The question that remains to be answered is why Tressell's achievement has not been repeated since.  I would put this down to the particular period in which Tressell was writing.

As Jack Mitchell has pointed out, a novel is not just a peg to hang the writer's ideas on, it is the expression of a genuine curiosity about men and women. In the case of a working-class novel, the working class must first see itself as a valid subject for its own curiosity. Mitchell talks of a "spontaneous, positive aesthetic need - the need to express the life of the workers as, despite all alienation and misery, a positive, valid life, as the only social 'manifestation of man's essential human qualities', and from this point of view to depict the capitalist class as Anti-Humanity hindering the free development of this way of life whose potentials we already grasp in the concrete form of their beginnings in capitalist society."  This need could scarcely have arisen much earlier (Tressell was writing in the first decade of this century).  As Engels observed, "In European countries, it took the working class years and years before they fully realised the fact that they formed a distinct and, under the existing social conditions, a permanent class of modern society.”
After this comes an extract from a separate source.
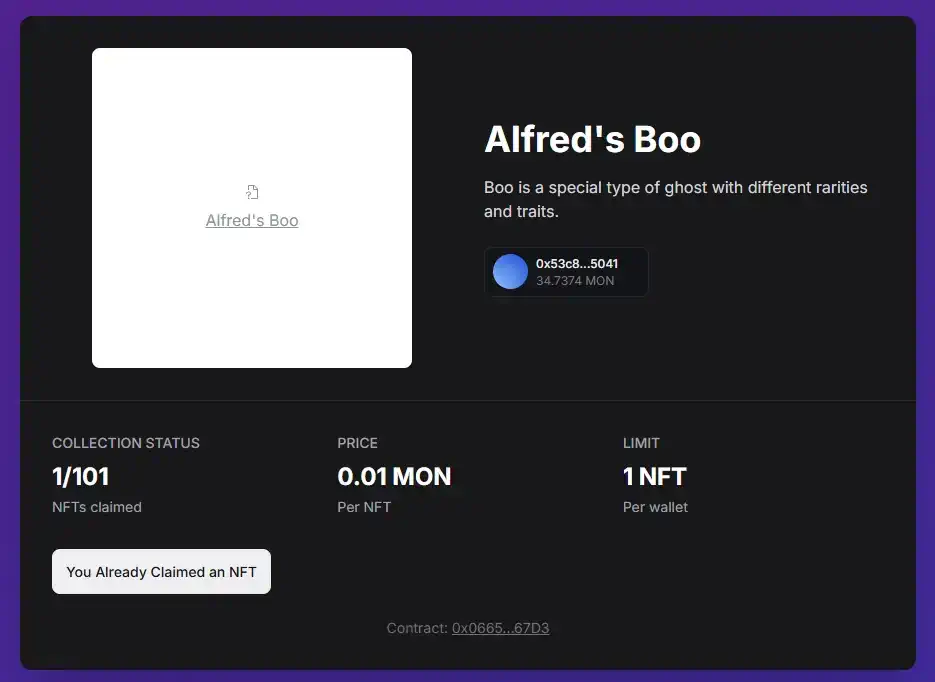Click the PRICE section header
This screenshot has height=682, width=935.
357,443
Tressell is writing about a situation where class consciousness exists to varying degrees amongst a small minority of workers, such as Owen, who is secretary of his local trade union branch.  But this cannot be interpreted (as some people have tried to do) as simply a picture of British society in microcosm.  This was also the period which saw the dramatic rise in industrial unionism (as opposed to craft unionism), especially in the dockland areas, but also in other parts of the great industrial cities. Mugsborough is a relative backwater (Tressell lived in Hastings).  In The Ragged Trousered Philanthropists there is never any suggestion of rank-and-file activity, on-the-job organisation, shop stewards or strikes.  And so it must have been in Hastings during that period.  Tressell's class consciousness came from elsewhere - he moved to Hastings towards the end of his life, apparently because of ill health.  The energies that might otherwise have been poured into the trade union movement, had there been an opportunity, instead found an outlet in the writing of his book.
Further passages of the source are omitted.